Malvern-based Ocugen has been granted rare pediatric disease designation by the Food and Drug Administration for its experimental gene therapy targeting Stargardt disease, writes John George for the Philadelphia Business Journal.
The move “reaffirms the urgency of providing a therapeutic option to Stargardt patients, who have no FDA-approved treatment available,” said Ocugen CEO Dr. Shankar Musunuri.

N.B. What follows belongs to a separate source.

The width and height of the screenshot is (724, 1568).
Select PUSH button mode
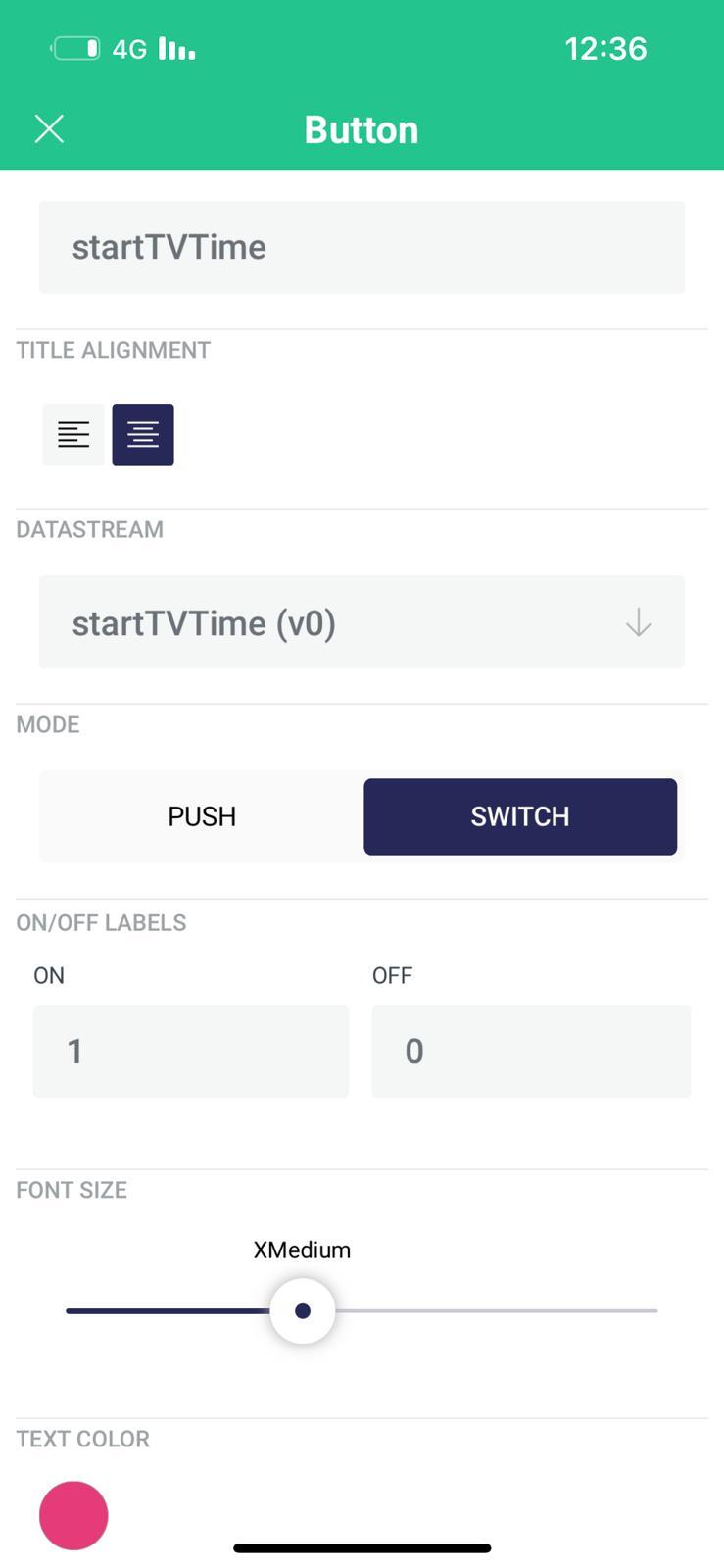(202, 816)
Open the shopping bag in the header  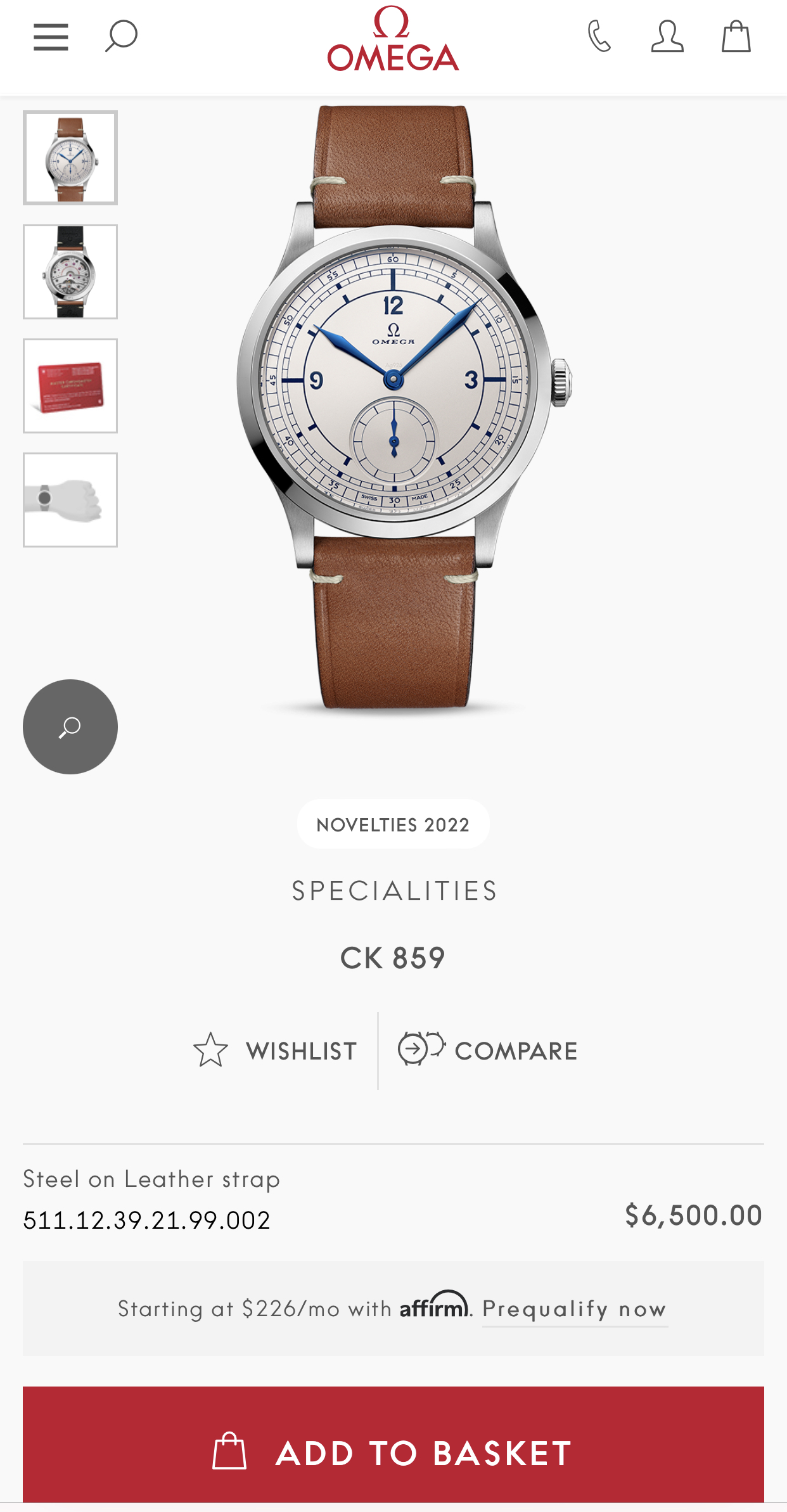736,36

However, the primary benefit of the designation remains in limbo. The voucher program expired last year, and Congress has yet to reauthorize the initiative.
It is designed to encourage biotech and pharmaceutical companies to invest their research and development funds in diseases affecting small populations of children.
As part of the program, a company with an approved rare disease product was awarded a voucher for priority review of its subsequent new drug application.
What made these vouchers especially attractive to smaller life science companies strapped for cash is that they can be sold to any drug developer and can fetch prices exceeding $100 million.
Lobbying efforts to reauthorize the voucher program have been underway by several industry trade groups and rare disease patient advocacy organizations, including EveryLife Foundation for Rare Diseases, Global Genes, and the Alpha-1 Foundation.
Read more about Ocugen working on a rare pediatric disease, Stargardt disease, in the Philadelphia Business Journal.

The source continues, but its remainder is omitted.